Whether they want to admit it or not, everyone likes to see themselves on camera. It's no different with Durham.
The legendary Durham Bulls will be the subject of Sam Stephenson’s newest documentary project, Bull City Summer: A Season at the Ballpark and Beyond. Beginning with the Bulls’ home opener on April 8th, nationally known writers and photographers will chronicle the Bulls’ 2013 season, including a daily blog of text and pictures, Bull City Summer. The project will culminate in an exhibition at the North Carolina Museum of Art and the publication of a book in 2014.
Writers involved in the project include Stephenson, Adam Sobsey, and Allan Gurganus, and photographers Alex Harris, Frank Hunter, Kate Joyce (photographs above), Elizabeth Matheson, Leah Sobsey, Alec Soth, Hank Willis Thomas, and Hiroshi Watanabe. Additional local and national writers and photographers will also be involved.
“The goal of the project,” said Stephenson, “is to converge on the stadium and its surroundings with a team of documentarians and see what we find – stories, images – on the field and behind the scenes over the course of a season. If we succeed there will be a portrait of the art and craft and grit of baseball and the community that revolves around it in downtown Durham.”
To kick off Bull City Summer the internationally acclaimed photographer Alec Soth is in town from his home in Minnesota to document the season’s opening home stand this week, April 8-12, using his large format camera. The project appealed to Soth, whose work focuses on contemporary American stories; “The opportunity to photograph spring baseball in North Carolina was a no-brainer. But beyond the obvious pleasure of the assignment, I’m excited to see how the medium of photography engages with the sport. The pacing of baseball arouses a kind of leisurely attentiveness that is analogous to photographic seeing. You look and look and then every once in a while, snap, you get a hit.”
Joining Soth is, among others, writer Adam Sobsey, a playwright who has been a Durham Bulls beat writer for the past five years and writes a weekly column for Baseball Prospectus, and whose plays have been produced in New York, North Carolina, and Texas; "For me, a baseball game is much more than a series of events and outcomes simply to be reported and disseminated. It's a cultural object, both by itself and as it interacts with American life, and therefore a subject for documentary art--it invites and demands consideration, elaboration, framing, cropping, coloring and exposure. This project is a natural fit for the way I look at and write about the sport."
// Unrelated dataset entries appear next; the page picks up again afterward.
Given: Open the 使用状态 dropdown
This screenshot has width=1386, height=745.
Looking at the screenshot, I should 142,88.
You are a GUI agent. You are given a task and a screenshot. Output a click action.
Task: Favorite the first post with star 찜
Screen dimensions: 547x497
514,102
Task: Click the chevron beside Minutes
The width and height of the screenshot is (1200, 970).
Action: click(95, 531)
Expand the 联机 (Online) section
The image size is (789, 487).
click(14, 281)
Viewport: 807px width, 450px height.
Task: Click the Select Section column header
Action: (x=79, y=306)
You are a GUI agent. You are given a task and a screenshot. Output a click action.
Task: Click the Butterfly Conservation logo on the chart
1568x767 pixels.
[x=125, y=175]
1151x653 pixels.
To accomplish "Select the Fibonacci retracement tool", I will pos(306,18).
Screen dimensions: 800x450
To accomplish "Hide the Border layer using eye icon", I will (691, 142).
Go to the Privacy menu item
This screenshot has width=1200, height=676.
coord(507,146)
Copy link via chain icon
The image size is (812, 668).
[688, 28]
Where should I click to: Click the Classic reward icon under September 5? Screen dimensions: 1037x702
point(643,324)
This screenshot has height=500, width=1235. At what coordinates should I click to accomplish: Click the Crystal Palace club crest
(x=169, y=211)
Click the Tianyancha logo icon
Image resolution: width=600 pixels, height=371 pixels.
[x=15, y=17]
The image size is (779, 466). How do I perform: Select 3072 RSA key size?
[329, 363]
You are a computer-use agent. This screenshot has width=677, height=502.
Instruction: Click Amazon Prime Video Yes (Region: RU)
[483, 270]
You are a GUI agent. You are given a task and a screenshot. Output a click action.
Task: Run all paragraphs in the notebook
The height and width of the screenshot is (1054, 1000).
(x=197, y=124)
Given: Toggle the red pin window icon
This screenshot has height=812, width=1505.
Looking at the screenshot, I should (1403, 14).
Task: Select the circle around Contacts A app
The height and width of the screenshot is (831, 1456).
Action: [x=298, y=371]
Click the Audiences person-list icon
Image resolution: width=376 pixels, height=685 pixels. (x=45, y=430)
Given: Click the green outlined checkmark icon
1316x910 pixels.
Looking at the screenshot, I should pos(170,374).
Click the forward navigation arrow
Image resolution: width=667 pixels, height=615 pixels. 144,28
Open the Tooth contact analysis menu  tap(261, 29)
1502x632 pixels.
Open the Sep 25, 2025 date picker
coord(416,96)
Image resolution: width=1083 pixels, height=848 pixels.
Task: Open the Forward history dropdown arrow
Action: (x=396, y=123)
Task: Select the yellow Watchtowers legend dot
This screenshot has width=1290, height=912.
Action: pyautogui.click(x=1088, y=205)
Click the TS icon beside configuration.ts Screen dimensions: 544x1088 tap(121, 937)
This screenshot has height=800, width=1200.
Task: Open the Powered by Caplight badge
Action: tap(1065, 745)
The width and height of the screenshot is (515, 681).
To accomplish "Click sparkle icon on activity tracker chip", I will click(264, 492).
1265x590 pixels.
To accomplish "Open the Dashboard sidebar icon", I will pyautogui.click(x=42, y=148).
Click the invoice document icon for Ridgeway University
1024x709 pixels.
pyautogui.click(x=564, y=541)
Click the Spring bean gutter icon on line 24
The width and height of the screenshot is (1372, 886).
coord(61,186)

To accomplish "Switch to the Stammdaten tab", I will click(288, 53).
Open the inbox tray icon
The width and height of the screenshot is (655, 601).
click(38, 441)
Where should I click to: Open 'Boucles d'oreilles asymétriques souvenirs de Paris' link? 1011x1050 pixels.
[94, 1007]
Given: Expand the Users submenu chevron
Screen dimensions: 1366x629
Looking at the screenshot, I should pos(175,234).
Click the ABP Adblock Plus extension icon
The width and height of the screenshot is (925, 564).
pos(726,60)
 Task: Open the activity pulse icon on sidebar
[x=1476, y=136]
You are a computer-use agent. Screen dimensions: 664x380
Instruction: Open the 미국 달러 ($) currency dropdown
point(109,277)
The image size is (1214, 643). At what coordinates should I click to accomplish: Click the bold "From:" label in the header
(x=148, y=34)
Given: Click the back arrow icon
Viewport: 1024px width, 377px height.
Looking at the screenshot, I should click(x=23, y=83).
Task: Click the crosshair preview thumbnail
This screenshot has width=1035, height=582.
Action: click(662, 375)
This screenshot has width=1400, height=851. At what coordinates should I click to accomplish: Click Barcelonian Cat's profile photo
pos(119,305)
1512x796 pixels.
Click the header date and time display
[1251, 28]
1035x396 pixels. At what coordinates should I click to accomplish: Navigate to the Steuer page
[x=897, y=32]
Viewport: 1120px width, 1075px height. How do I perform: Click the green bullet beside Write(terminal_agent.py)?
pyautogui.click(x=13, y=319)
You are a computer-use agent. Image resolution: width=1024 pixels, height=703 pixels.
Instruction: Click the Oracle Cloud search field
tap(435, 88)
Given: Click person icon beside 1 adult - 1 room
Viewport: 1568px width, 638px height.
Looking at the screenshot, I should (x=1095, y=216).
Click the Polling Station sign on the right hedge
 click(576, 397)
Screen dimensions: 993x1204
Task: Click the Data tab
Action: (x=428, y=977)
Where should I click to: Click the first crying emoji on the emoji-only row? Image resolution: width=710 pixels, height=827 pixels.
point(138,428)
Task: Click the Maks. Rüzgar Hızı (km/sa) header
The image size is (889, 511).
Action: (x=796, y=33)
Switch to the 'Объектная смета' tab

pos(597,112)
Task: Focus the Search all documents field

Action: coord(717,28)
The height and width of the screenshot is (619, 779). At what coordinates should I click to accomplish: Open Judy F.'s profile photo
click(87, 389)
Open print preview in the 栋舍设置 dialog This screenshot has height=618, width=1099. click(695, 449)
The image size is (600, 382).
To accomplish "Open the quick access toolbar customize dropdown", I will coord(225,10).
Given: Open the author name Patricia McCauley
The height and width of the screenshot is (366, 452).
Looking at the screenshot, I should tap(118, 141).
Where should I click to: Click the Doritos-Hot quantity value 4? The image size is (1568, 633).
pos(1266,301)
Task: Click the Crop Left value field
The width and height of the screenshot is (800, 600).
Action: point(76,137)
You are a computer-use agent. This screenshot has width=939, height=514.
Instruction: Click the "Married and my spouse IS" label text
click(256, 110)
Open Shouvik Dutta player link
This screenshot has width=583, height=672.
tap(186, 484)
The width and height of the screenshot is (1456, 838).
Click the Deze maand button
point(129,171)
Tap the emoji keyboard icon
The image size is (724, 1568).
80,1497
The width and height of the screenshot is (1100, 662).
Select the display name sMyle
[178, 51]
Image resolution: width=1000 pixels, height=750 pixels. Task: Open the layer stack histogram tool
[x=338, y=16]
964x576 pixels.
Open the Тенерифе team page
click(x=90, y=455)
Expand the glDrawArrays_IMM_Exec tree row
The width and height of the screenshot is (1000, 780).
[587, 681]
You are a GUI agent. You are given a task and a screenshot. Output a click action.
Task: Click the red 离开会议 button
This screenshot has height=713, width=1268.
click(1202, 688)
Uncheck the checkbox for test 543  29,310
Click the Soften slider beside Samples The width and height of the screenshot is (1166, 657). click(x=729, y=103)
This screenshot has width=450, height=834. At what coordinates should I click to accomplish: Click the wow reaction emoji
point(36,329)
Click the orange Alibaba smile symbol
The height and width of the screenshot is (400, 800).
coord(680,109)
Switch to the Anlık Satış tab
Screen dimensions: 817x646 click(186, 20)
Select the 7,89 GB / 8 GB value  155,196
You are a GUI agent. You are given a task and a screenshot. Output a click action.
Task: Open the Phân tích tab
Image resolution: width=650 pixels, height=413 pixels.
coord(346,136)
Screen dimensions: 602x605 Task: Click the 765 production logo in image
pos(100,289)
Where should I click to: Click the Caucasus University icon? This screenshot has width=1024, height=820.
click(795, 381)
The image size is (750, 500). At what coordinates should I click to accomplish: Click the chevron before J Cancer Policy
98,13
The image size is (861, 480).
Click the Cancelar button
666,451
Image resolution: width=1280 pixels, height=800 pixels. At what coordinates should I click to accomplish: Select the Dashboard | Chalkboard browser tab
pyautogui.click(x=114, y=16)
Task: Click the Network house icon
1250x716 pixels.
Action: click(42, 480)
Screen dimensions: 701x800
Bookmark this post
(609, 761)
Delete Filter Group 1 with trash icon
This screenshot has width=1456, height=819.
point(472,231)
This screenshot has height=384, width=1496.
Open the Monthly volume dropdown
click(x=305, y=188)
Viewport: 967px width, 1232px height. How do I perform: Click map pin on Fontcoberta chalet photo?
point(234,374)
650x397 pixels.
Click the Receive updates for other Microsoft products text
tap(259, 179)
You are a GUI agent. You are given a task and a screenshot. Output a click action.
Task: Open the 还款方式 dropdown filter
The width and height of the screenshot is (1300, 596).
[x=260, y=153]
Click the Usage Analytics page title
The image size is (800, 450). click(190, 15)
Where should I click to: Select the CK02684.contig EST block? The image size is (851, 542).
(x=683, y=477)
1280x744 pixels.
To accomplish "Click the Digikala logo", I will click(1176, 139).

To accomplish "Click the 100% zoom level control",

Stephenson’s last project, The Jazz Loft Project, won a 2010 ASCAP-Deems Taylor award for its wide-ranging outcomes including a book, exhibition, website and public radio series. His book is also the basis for a documentary film currently in production. A longtime Triangle resident, Stephenson said, “The Jazz Loft Project concerned a building in New York City 1957-1965 obsessively documented by photographer W. Eugene Smith. For a decade it felt like I was living in 1959 New York City. By the end I was ready to live in 2013 Raleigh-Durham-Chapel Hill, to document something happening here now, not New York fifty years ago.” Bull City Summer is the inaugural project of Stephenson’s new Rockfish Stew Institute of Literature and Materials.
Lead sponsors for Bull City Summer include Triangle Orthopaedic Associates, the Durham Bulls Baseball Club, and Capitol Broadcasting Company.